Um funcionário da ‘Vitalité Health Network’, uma das duas autoridades de saúde da província canadiana, garantiu que os casos suspeitos estão a aumentar em número e que jovens adultos, sem problemas de saúde anteriores, estão a desenvolver um catálogo de sintomas preocupantes, incluindo perda de peso rápida, insónias, alucinações, dificuldade de raciocínio e mobilidade limitada.
O número oficial de casos sob investigação – 48 – permanece inalterado desde que foi anunciado pela primeira vez no início da primavera de 2021 mas diversas fontes indicam que o grupo pode ser já composto por 150 pessoas, com um acumular de casos que envolvem jovens a exigir uma avaliação mais aprofundada. “Estou realmente preocupada com esses casos porque parecem evoluir muito rápido”, explicou o whistleblower ao jornal britânico. “Devemos algum tipo de explicação.”
“Esta não é uma doença de New Brunswick”, apontou o funcionário. “Provavelmente somos a área que está a levantar a bandeira porque somos principalmente rurais e estamos numa área onde as pessoas podem estar mais expostas a fatores ambientais.”
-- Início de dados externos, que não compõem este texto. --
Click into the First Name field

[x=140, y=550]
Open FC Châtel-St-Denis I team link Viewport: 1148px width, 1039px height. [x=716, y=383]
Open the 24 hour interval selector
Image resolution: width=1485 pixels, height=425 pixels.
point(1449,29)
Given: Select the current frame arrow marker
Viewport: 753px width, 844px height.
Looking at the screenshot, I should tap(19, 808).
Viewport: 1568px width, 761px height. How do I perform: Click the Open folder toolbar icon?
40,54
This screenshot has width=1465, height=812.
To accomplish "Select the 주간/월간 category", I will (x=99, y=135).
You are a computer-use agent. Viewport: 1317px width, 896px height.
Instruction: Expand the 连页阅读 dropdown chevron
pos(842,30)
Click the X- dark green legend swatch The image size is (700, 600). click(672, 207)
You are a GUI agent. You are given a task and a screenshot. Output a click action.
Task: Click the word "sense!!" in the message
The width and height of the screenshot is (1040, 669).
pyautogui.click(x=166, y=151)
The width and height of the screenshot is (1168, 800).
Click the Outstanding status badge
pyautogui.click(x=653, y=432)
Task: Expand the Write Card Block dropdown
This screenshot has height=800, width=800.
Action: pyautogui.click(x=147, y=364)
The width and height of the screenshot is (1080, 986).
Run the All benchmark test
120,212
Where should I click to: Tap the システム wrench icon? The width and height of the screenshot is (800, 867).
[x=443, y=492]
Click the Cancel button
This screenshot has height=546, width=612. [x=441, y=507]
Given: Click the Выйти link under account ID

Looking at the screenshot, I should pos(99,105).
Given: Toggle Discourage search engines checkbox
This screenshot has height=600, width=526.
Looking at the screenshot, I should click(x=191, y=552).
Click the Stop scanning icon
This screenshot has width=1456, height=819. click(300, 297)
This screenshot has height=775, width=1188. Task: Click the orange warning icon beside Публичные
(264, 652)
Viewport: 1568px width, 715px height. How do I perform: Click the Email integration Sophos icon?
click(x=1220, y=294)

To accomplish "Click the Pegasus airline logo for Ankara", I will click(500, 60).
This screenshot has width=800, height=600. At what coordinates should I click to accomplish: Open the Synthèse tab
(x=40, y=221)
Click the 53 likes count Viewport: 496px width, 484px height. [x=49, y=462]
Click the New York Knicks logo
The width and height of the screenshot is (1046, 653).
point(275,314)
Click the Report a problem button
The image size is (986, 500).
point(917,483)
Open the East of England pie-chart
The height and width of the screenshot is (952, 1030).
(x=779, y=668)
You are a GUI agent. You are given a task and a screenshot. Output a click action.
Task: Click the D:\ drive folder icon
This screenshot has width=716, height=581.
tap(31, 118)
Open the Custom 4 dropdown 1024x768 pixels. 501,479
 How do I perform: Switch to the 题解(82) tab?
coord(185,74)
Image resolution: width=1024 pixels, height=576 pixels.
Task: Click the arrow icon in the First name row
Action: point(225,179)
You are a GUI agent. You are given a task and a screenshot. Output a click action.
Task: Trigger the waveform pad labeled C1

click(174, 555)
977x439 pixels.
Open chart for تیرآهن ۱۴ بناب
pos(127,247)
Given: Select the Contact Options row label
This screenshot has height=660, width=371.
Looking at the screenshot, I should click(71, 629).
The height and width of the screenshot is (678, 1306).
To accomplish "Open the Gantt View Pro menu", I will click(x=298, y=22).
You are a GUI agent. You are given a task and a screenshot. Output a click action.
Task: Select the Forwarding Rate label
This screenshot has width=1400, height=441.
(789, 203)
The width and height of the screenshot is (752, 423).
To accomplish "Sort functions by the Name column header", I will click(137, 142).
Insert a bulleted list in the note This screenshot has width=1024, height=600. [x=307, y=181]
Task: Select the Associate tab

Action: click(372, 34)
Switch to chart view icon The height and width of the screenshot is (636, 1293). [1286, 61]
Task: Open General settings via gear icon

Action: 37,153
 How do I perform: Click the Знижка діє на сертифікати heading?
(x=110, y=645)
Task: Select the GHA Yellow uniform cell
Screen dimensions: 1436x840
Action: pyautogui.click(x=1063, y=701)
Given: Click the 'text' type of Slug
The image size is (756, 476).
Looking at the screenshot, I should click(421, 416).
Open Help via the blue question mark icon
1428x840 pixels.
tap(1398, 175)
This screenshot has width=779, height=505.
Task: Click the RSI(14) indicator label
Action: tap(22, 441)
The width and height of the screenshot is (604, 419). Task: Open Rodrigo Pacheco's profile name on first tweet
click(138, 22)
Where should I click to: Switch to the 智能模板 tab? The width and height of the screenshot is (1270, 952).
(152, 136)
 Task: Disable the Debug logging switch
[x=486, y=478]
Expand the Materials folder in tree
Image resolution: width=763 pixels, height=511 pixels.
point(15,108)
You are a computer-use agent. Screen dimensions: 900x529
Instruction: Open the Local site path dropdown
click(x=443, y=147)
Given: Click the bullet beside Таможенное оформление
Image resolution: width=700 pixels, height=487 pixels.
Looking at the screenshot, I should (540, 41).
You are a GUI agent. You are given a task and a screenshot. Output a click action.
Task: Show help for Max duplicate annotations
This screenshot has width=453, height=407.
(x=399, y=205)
“O facto de termos um espectro mais jovem de pacientes é um argumento muito forte contra o que parece ser a posição preferida do governo de New Brunswick – que os casos neste grupo estão a ser erroneamente agrupados”, lembrou um cientista da agência de saúde especializada em doenças neurodegenerativas do Canadá.
Um estudo já indicou altas concentrações de BMAA (beta-metilamino-L-alanina) encontradas em lagostas, uma das principais indústrias da comunidade costeira de New Brunswick. A aparente resistência das autoridades da província a testes de fatores ambientais suspeitos levou à especulação entre as famílias de que os esforços para descartar a existência de um ‘cluster’ poderiam ser motivados por decisões políticas. Documentos obtidos pelo ‘Guardian’ mostraram que cientistas da agência de saúde pública do país estavam a considerar o BMAA como uma possível causa, mas precisavam da província para solicitar os testes.